Following hacker group LulzSec's call for war on all government websites, the Homeland Security Department, which protects U.S. private and civilian agency networks, said DHS is proceeding with work to secure .gov networks in response to emerging online threats.
The group of unidentified pranksters on Monday claimed responsibility, in a tweet, for flooding the website of the United Kingdom's Serious Organised Crime Agency with useless traffic that knocked the site offline throughout the day. The site was not loading as of 8:00 p.m. Eastern Daylight Time.
A message purportedly from the hackers that posted Sunday said it is "declaring immediate and unremitting war" on government sites.
Under Operation Anti-Security, "top priority is to steal and leak any classified government information, including email spools and documentation," the note continued, adding that LulzSec encourages "the flaunting of the word 'AntiSec' on any government website, defacement or physical graffiti art."
During the past month, LulzSec -- lulz is Internet slang for laughter, usually at someone else's expense, and sec stands for security -- has been taking credit for hijacking sites to poke fun at their weak protections, including those belonging to Sony, PBS and the U.S. Senate. New this time is the threat against all government websites and a specific call to expose secret government information and vandalize web pages.

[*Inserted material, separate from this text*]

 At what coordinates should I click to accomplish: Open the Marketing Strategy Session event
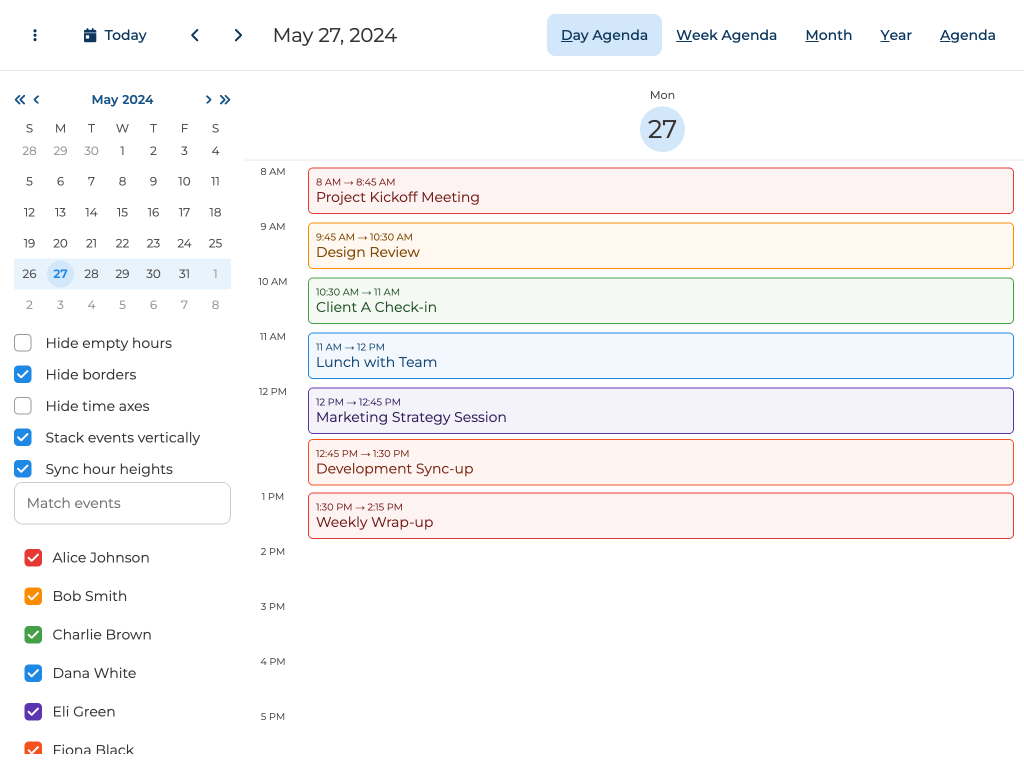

On Monday evening, a DHS official said the department, along with partner federal agencies, will continue operations to secure the .gov domain in response to evolving cyber threats.
After LulzSec and another hacktivist group named Anonymous recently ramped up efforts to knock sites offline, Homeland Security late last week issued guidance for businesses and agencies on defending against such "distributed denial of service attacks."
The fact sheet advises developing a checklist of mitigating actions to take during a DDOS, as well as having on hand contact information for Internet service providers and web hosting services. "Be familiar with the services your ISP might offer to mitigate a DDoS such as, temporarily increasing your bandwidth, switching your [network] address and blocking attacking [network] addresses," the guidance stated.
Monitoring daily traffic and typical system performance for signs of increased traffic or subpar service can be a major help in detecting attacks early, the notice adds. The fact sheet recommends separating critical data from public online services.